*Instructions to follow*
Using the listing below, please print exactly the lines from the one with "The width and" through the one with "Task: Click the Apps". Leave out every picture.

═══ Supplied data ═══

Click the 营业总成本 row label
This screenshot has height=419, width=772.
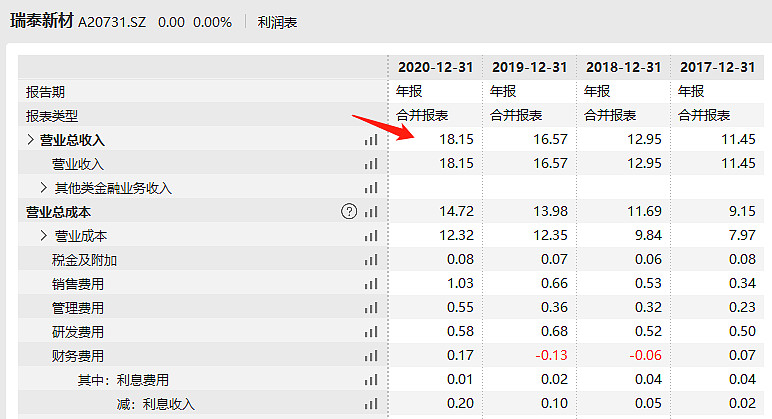click(58, 212)
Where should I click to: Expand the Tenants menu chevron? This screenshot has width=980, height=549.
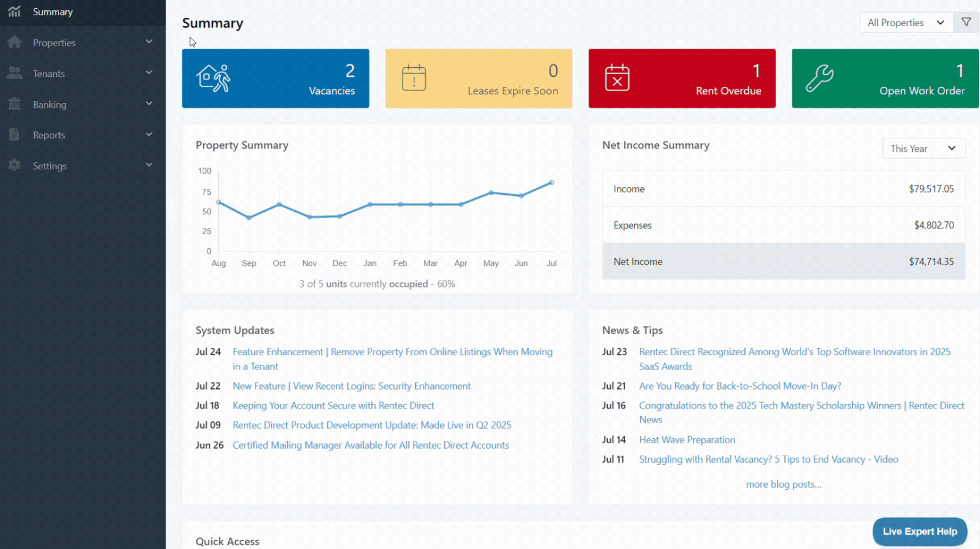point(149,73)
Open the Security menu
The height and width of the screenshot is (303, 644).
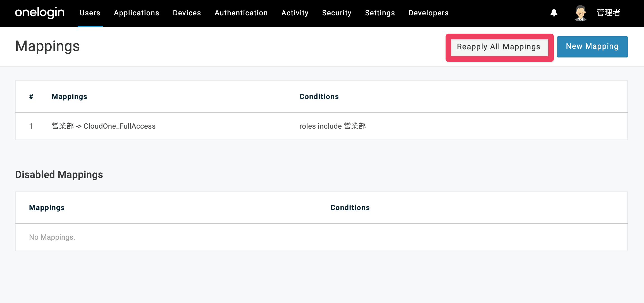337,13
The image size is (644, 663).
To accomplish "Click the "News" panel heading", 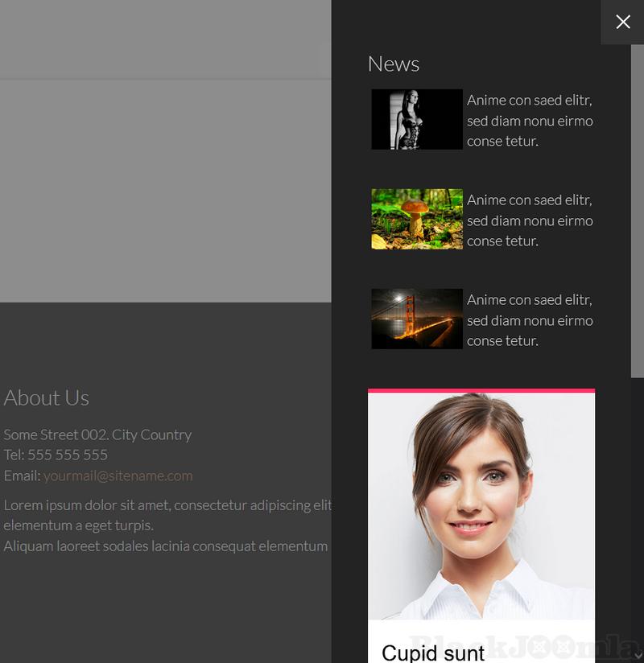I will click(x=393, y=64).
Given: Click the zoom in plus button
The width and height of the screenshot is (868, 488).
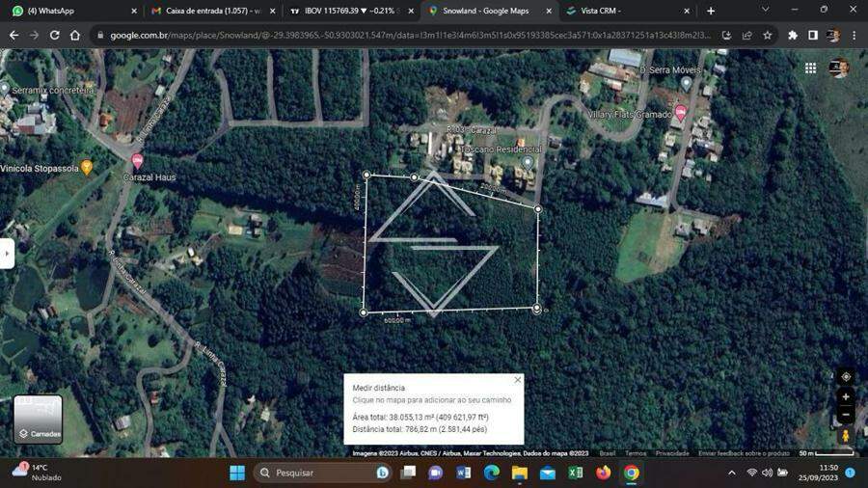Looking at the screenshot, I should 846,396.
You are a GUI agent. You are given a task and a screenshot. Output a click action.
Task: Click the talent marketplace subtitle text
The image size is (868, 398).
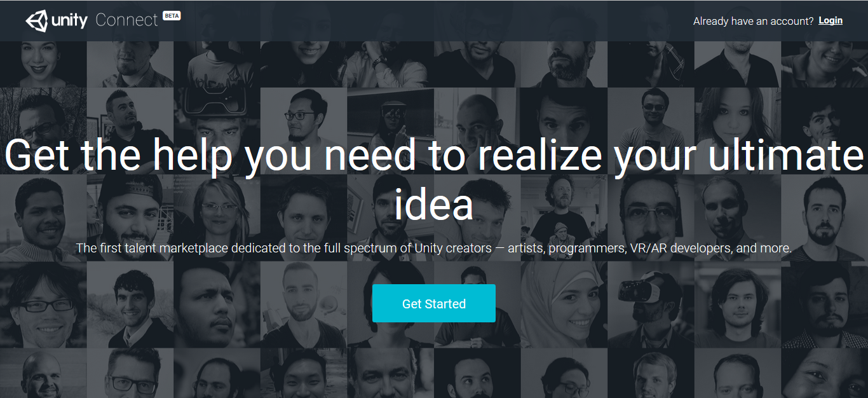pyautogui.click(x=434, y=248)
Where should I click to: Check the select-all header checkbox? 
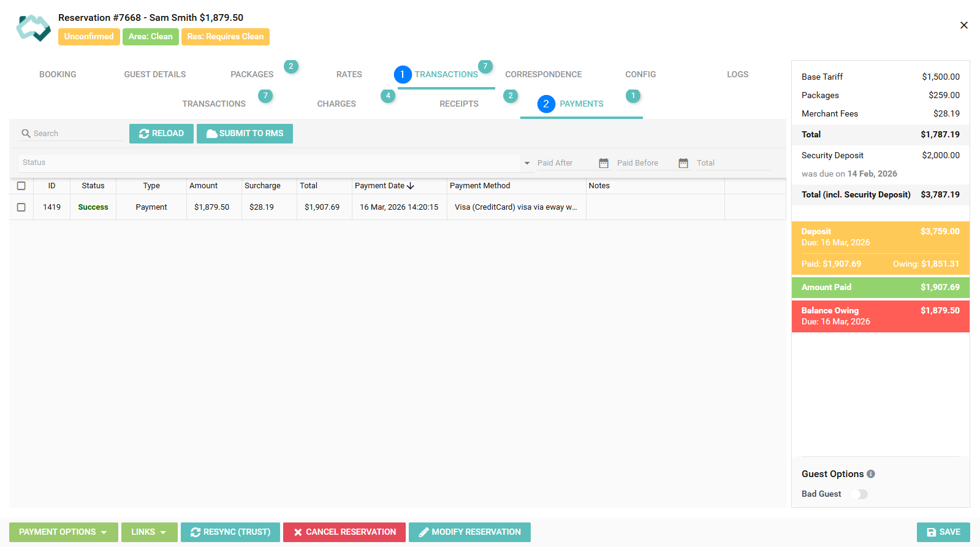(21, 186)
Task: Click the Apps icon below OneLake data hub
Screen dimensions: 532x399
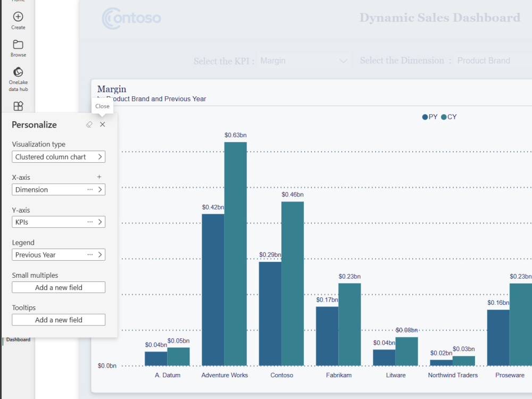Action: click(x=18, y=106)
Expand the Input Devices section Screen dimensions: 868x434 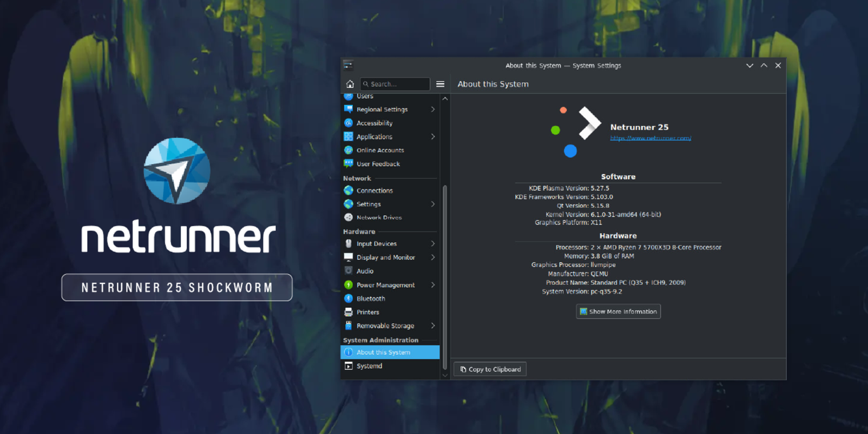(x=377, y=243)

═══

*Written solution*
The width and height of the screenshot is (868, 488).
Looking at the screenshot, I should 846,396.
You are a GUI agent. You are given a task and a screenshot. Output a click action.
Task: Click the talent marketplace subtitle text
The image size is (868, 398).
pyautogui.click(x=434, y=248)
Where should I click to: Check the select-all header checkbox? 
(21, 186)
Task: Click the Apps icon below OneLake data hub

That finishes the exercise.